= Problem description =
Starting with the line that has "Screen dimensions: 1280x720" and finishing with the line that has "Task: Tap the further queries contact us line", set down each line below exactly. Pictures are not copied.

= Source records =
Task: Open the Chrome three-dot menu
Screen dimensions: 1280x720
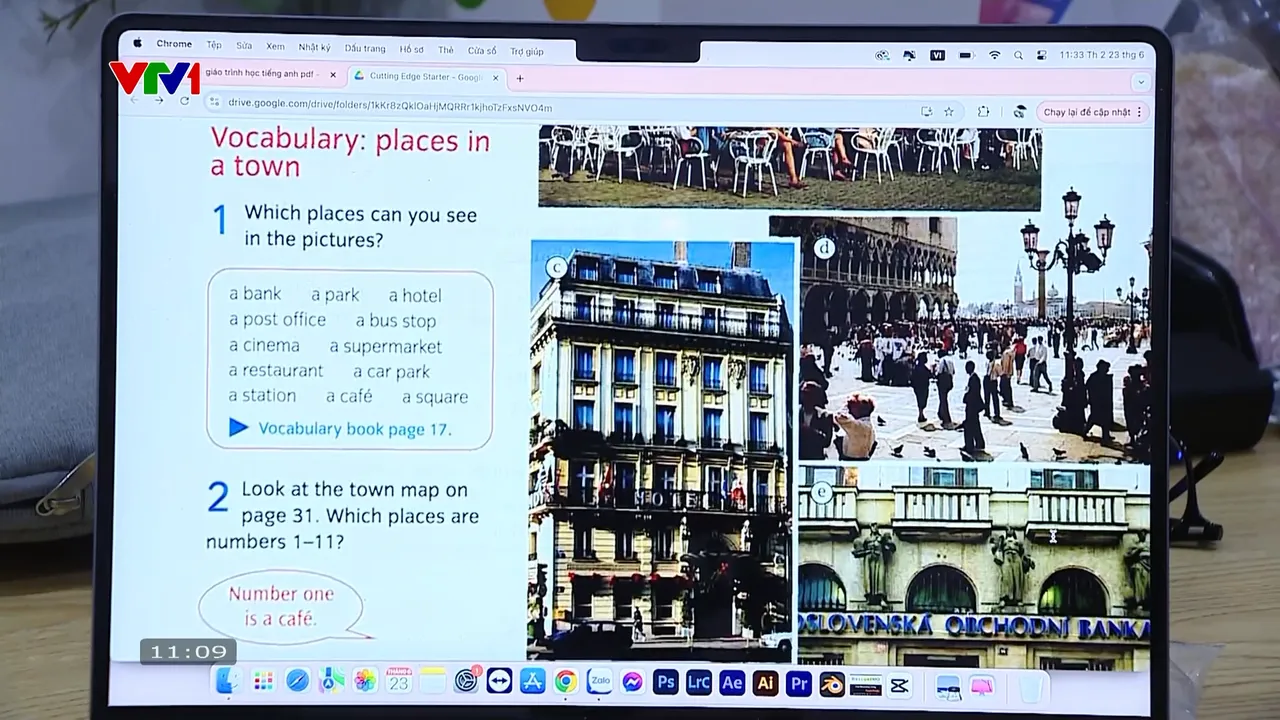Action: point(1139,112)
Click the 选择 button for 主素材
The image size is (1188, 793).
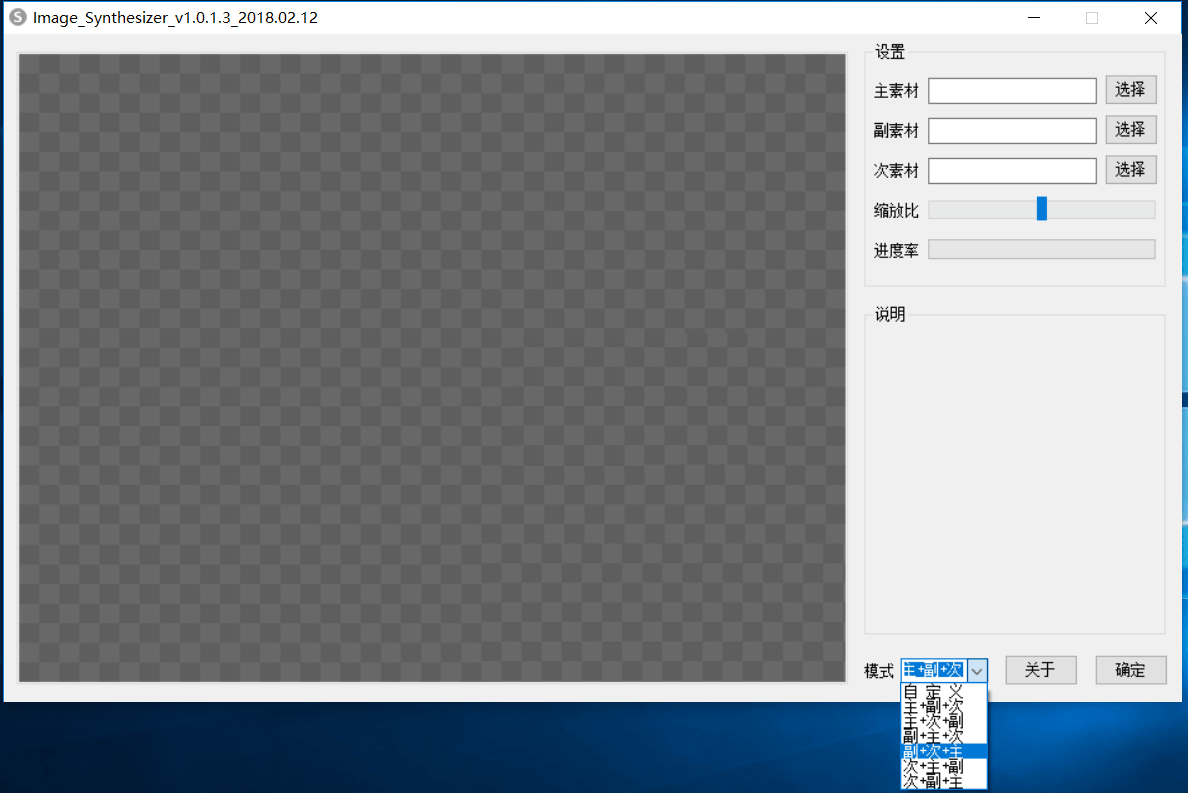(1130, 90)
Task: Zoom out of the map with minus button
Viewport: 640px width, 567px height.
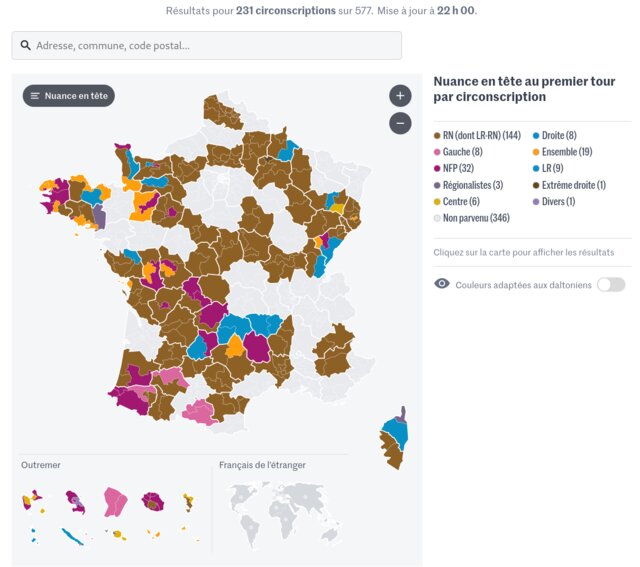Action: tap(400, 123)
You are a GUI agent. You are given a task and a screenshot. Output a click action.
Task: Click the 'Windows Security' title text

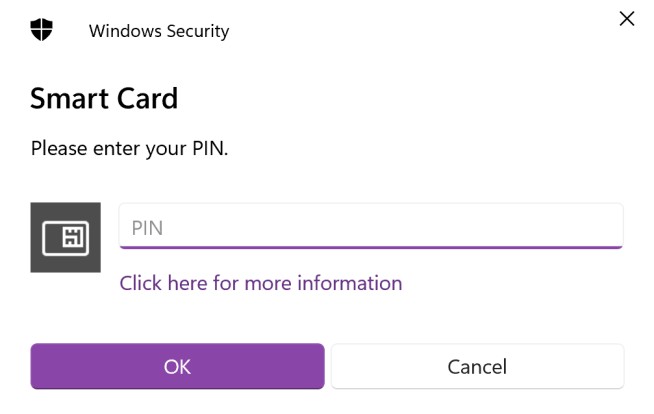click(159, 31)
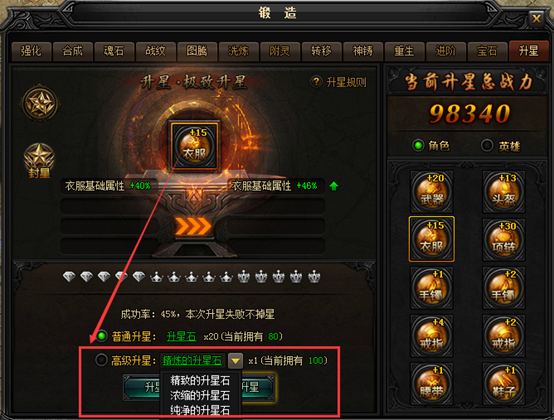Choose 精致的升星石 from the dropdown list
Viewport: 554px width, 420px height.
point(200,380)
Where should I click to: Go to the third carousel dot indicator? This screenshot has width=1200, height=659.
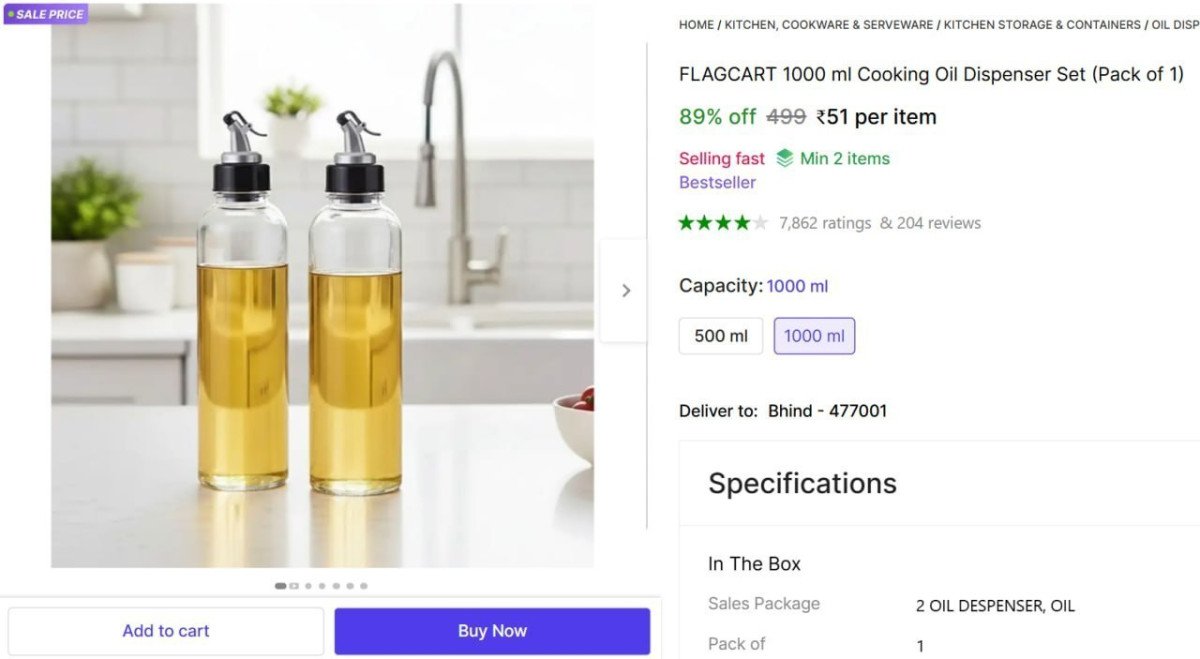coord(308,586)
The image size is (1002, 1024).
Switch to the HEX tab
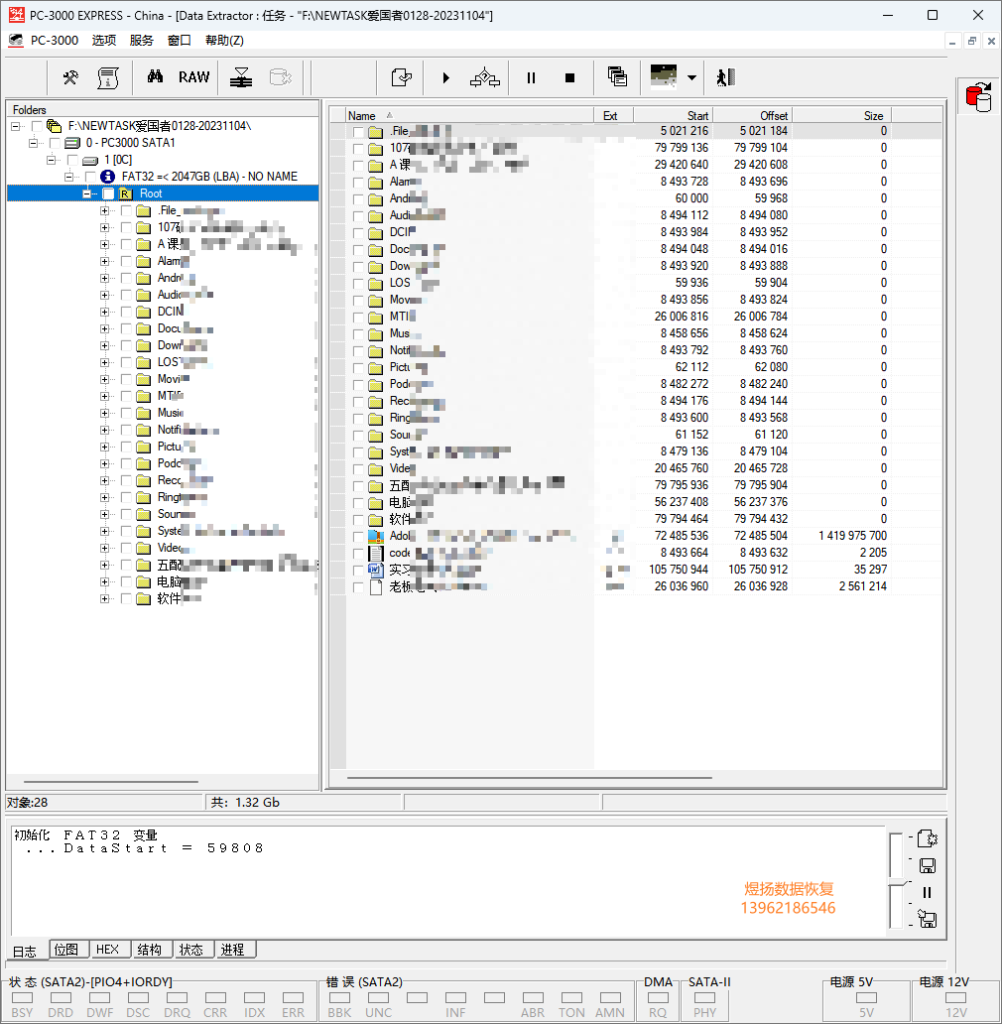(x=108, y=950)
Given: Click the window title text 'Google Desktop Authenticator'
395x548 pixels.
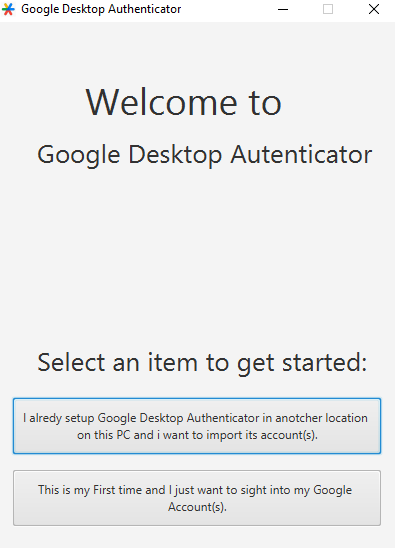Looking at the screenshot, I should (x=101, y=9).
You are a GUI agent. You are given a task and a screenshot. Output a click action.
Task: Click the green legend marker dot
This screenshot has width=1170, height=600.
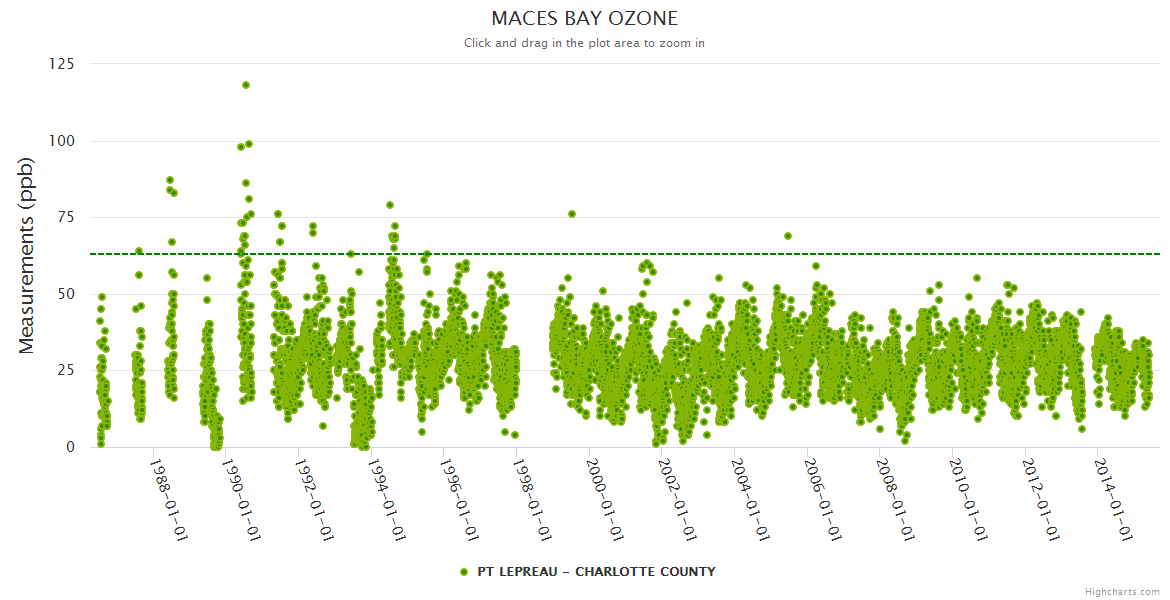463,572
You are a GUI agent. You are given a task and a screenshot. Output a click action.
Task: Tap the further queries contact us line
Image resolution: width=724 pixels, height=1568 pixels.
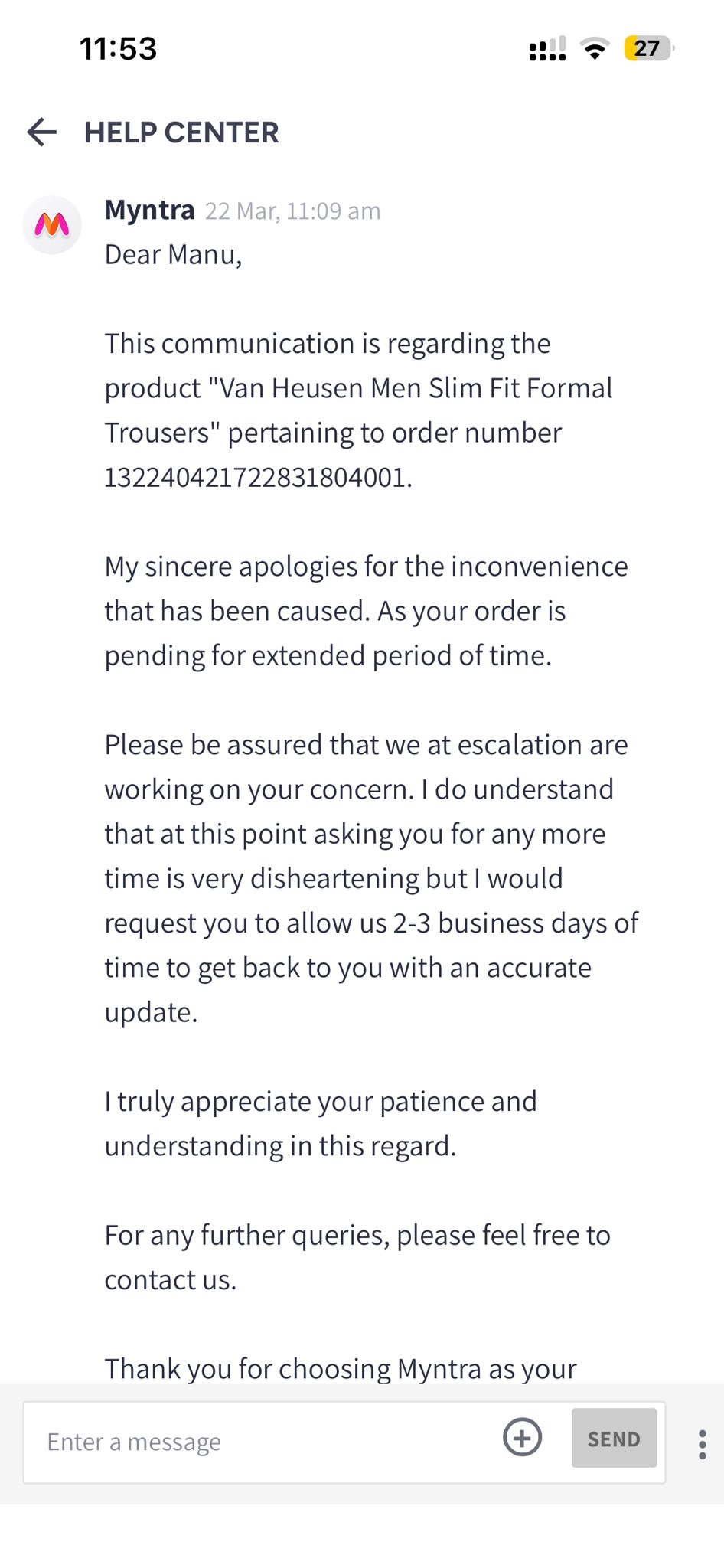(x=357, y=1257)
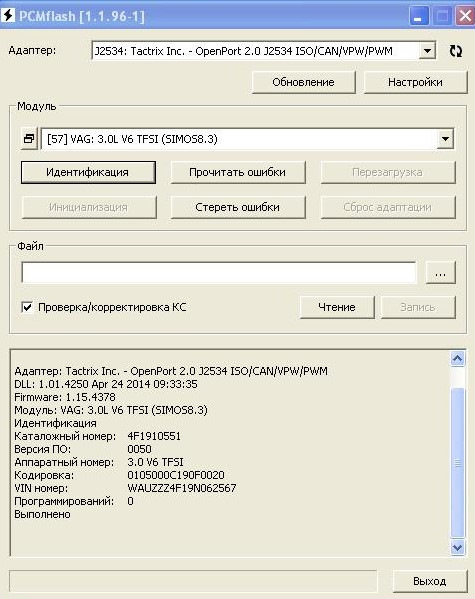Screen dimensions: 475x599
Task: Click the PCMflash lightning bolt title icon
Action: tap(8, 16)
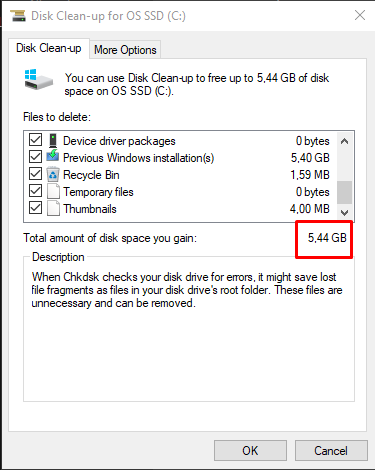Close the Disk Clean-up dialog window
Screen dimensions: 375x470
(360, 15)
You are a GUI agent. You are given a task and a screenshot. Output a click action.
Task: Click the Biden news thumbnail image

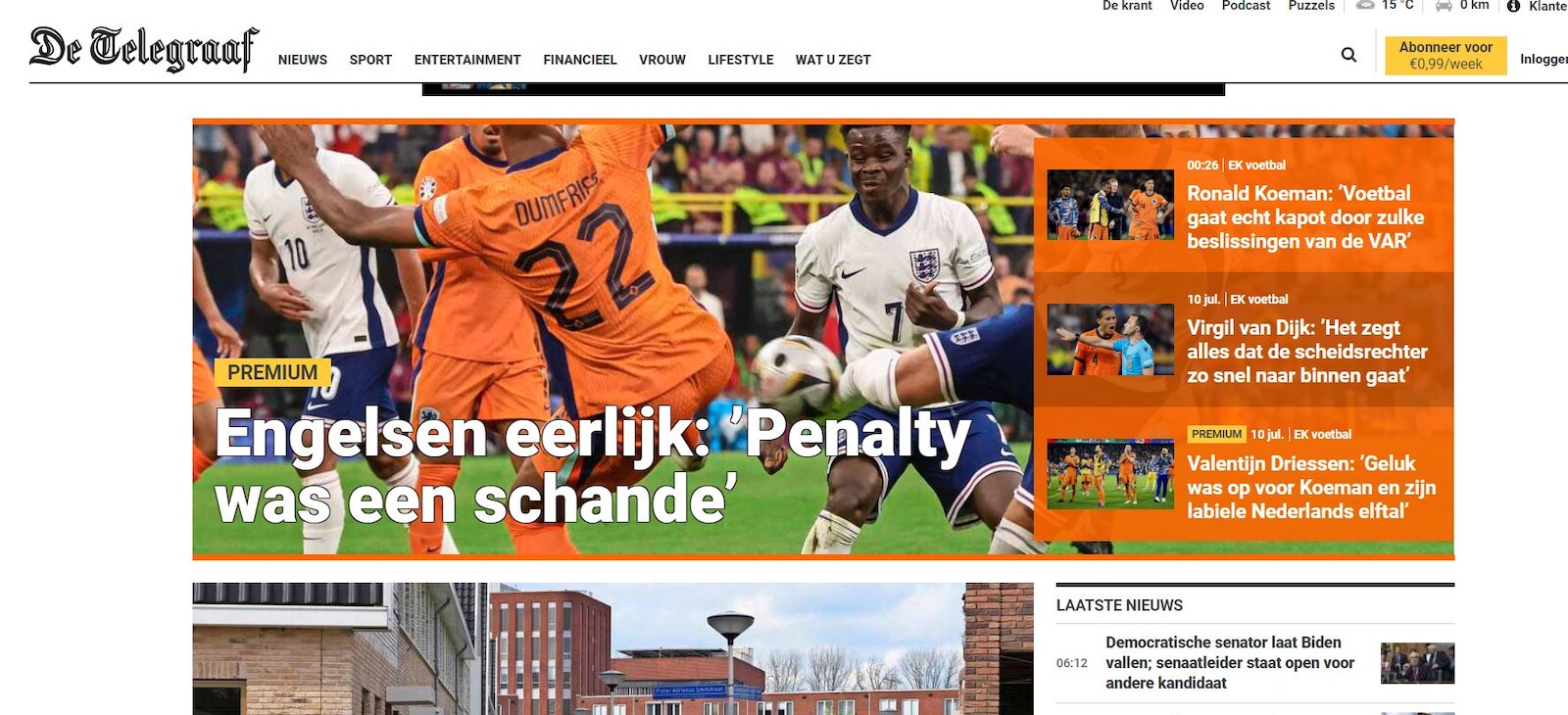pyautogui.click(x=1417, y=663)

= Output below =
Screen dimensions: 1280x720
Action: point(1139,112)
Click the 选择 button for 主素材
The image size is (1188, 793).
(1130, 90)
Task: Zoom out of the map with minus button
Viewport: 640px width, 567px height.
Action: tap(400, 123)
You are a GUI agent. You are given a task and a screenshot. Output a click action.
Task: Click the 'Windows Security' title text

click(159, 31)
Choose 精致的升星石 from the dropdown list
Viewport: 554px width, 420px height.
point(200,380)
Where should I click to: Go to the third carousel dot indicator? This screenshot has width=1200, height=659.
coord(308,586)
The image size is (1002, 1024).
Switch to the HEX tab
(x=108, y=950)
Given: Click the window title text 'Google Desktop Authenticator'
395x548 pixels.
Looking at the screenshot, I should (x=101, y=9).
You are a GUI agent. You are given a task and a screenshot. Output a click action.
Task: Click the green legend marker dot
This screenshot has width=1170, height=600.
463,572
You are a GUI agent. You are given a task and a screenshot. Output a click action.
Task: Tap the further queries contact us line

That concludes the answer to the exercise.